• **Description of the task**: In the entries below, locate the line with "The height and", then give again that line and all lines after it, exactly, with pictures omitted.

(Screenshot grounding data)
###

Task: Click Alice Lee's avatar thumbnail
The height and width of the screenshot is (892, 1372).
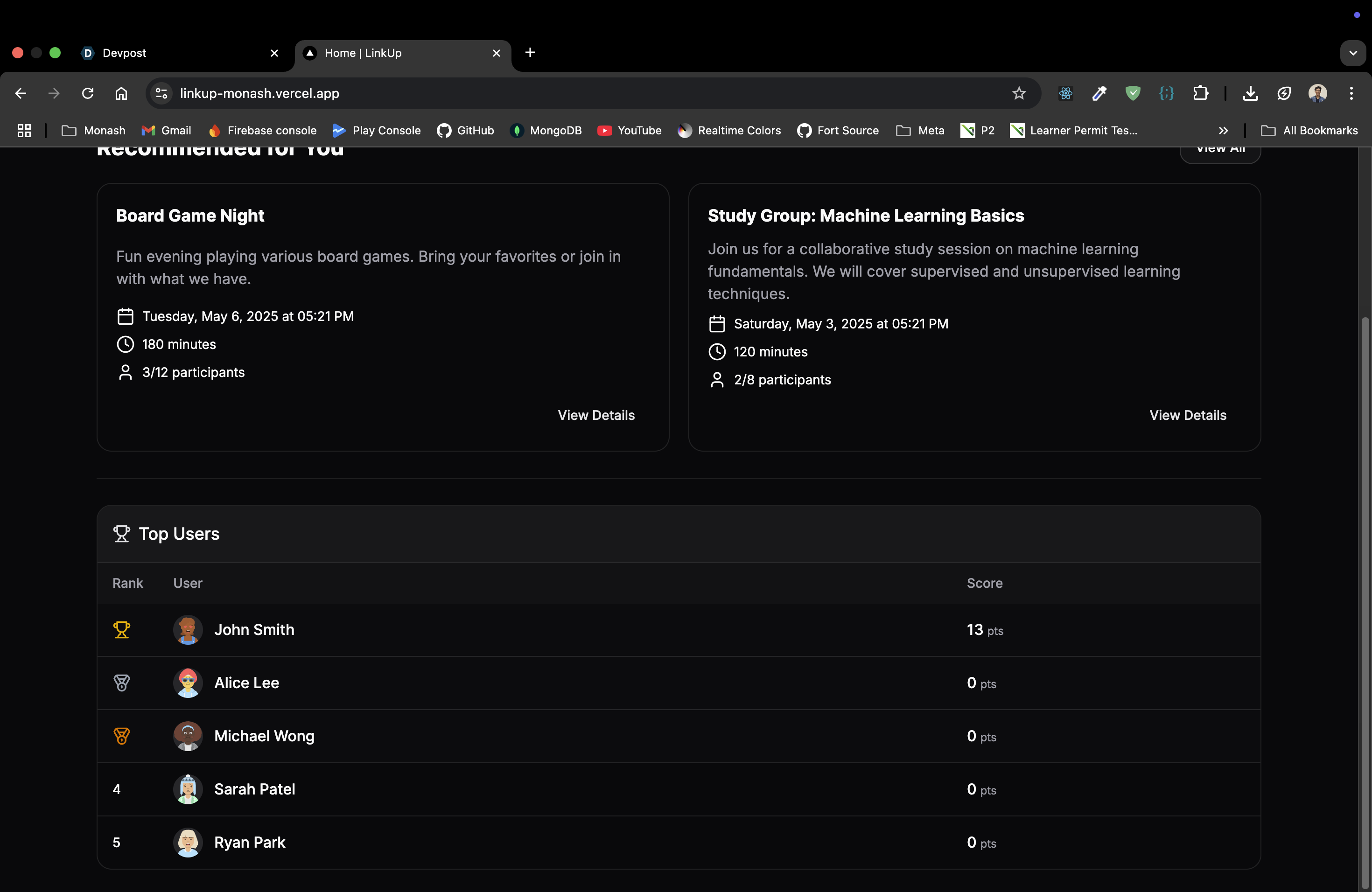Action: [x=188, y=683]
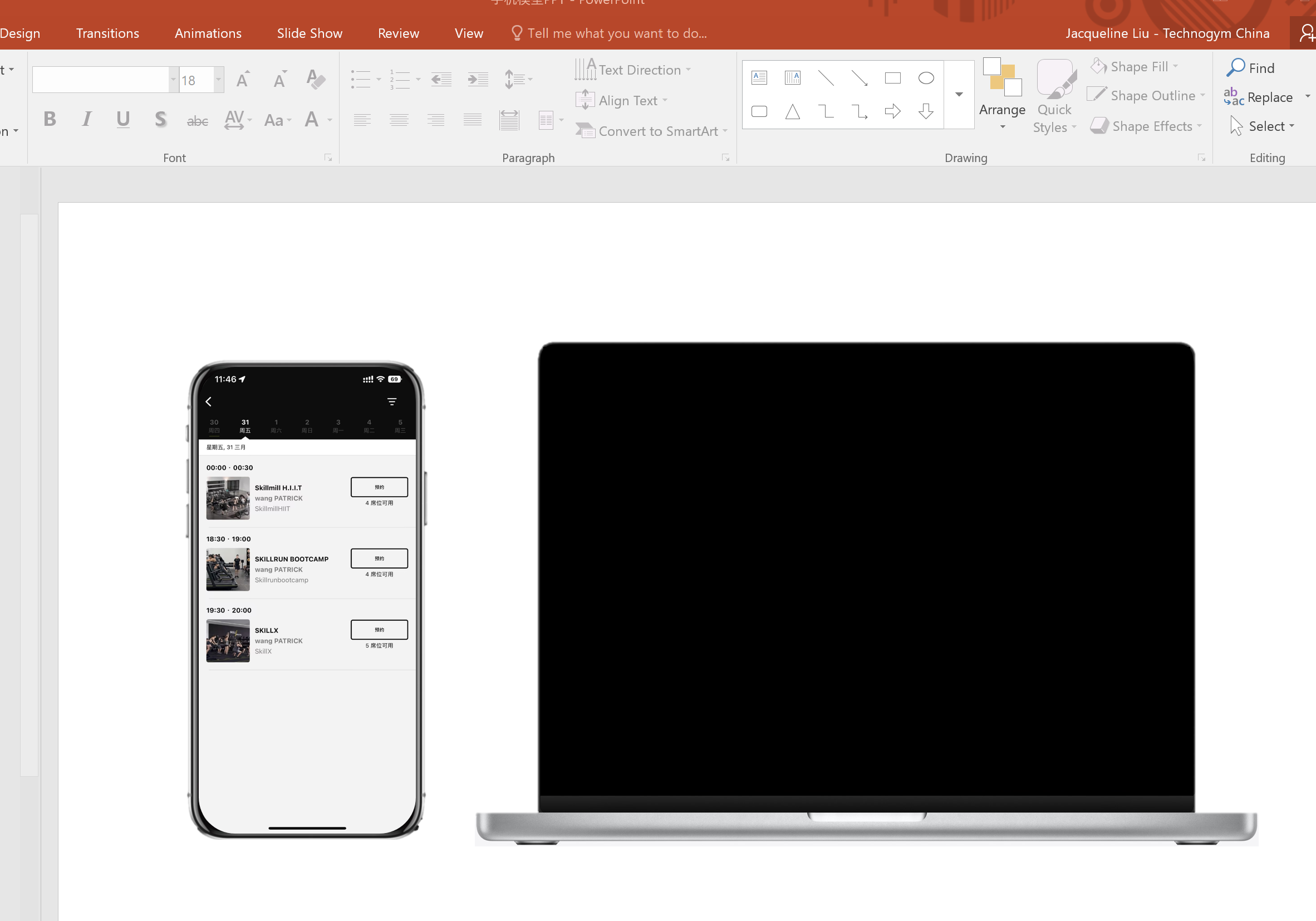This screenshot has width=1316, height=921.
Task: Click the font name input box
Action: click(x=100, y=80)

###

• **Result of the exercise**:
The height and width of the screenshot is (892, 1372).
Action: [x=188, y=683]
This screenshot has width=1316, height=921.
Task: Click the font name input box
Action: click(x=100, y=80)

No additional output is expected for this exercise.